Literature DB >> 22801492

SHARP1 suppresses breast cancer metastasis by promoting degradation of hypoxia-inducible factors.

Marco Montagner1, Elena Enzo, Mattia Forcato, Francesca Zanconato, Anna Parenti, Elena Rampazzo, Giuseppe Basso, Genesio Leo, Antonio Rosato, Silvio Bicciato, Michelangelo Cordenonsi, Stefano Piccolo.   

Abstract

The molecular determinants of malignant cell behaviours in breast cancer remain only partially understood. Here we show that SHARP1 (also known as BHLHE41 or DEC2) is a crucial regulator of the invasive and metastatic phenotype in triple-negative breast cancer (TNBC), one of the most aggressive types of breast cancer. SHARP1 is regulated by the p63 metastasis suppressor and inhibits TNBC aggressiveness through inhibition of hypoxia-inducible factor 1α (HIF-1α) and HIF-2α (HIFs).
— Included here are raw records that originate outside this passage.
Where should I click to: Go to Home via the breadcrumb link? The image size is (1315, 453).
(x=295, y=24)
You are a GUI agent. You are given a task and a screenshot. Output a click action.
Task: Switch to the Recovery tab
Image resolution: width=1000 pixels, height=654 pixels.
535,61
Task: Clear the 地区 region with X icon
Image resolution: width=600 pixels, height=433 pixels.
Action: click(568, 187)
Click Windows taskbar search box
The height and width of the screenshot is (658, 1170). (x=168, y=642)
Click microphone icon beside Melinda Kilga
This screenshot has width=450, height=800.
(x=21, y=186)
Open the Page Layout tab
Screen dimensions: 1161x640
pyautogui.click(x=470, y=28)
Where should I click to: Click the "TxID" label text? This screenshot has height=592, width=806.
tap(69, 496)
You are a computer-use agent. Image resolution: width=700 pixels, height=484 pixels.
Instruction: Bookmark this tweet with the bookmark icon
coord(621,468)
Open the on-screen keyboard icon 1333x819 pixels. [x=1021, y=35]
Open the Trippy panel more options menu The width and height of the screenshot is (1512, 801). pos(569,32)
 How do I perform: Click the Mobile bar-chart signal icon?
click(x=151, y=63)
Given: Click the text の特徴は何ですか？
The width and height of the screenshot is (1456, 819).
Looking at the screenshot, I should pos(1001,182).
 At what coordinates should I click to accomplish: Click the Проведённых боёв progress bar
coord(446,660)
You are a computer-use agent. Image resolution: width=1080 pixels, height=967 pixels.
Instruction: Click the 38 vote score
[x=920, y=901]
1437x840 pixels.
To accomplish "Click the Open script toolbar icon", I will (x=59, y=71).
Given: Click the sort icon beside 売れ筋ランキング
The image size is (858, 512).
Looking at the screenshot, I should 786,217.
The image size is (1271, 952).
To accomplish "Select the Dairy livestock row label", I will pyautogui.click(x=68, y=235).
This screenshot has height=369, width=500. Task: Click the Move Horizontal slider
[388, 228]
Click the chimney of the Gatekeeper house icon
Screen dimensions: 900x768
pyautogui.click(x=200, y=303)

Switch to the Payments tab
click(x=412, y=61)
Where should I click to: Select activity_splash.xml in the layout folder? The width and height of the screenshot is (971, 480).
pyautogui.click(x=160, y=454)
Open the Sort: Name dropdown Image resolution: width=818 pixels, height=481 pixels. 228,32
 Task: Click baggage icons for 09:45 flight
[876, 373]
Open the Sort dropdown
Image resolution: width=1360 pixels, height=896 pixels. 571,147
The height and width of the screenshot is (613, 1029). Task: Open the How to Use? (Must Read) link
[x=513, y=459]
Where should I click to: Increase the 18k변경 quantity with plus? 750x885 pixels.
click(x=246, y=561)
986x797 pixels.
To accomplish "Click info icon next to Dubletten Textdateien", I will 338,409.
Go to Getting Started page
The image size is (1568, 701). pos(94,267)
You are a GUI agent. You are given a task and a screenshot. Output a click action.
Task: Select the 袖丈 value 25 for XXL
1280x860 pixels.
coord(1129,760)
SHARP1 opposes HIF-dependent TNBC cell migration in vitro, and invasive or metastatic behaviours in vivo. SHARP1 is required, and sufficient, to limit expression of HIF-target genes. In primary TNBC, endogenous SHARP1 levels are inversely correlated with those of HIF targets. Mechanistically, SHARP1 binds to HIFs and promotes HIF proteasomal degradation by serving as the HIF-presenting factor to the proteasome. This process is independent of pVHL (von Hippel-Lindau tumour suppressor), hypoxia and the ubiquitination machinery. SHARP1 therefore determines the intrinsic instability of HIF proteins to act in parallel to, and cooperate with, oxygen levels. This work sheds light on the mechanisms and pathways by which TNBC acquires invasiveness and metastatic propensity.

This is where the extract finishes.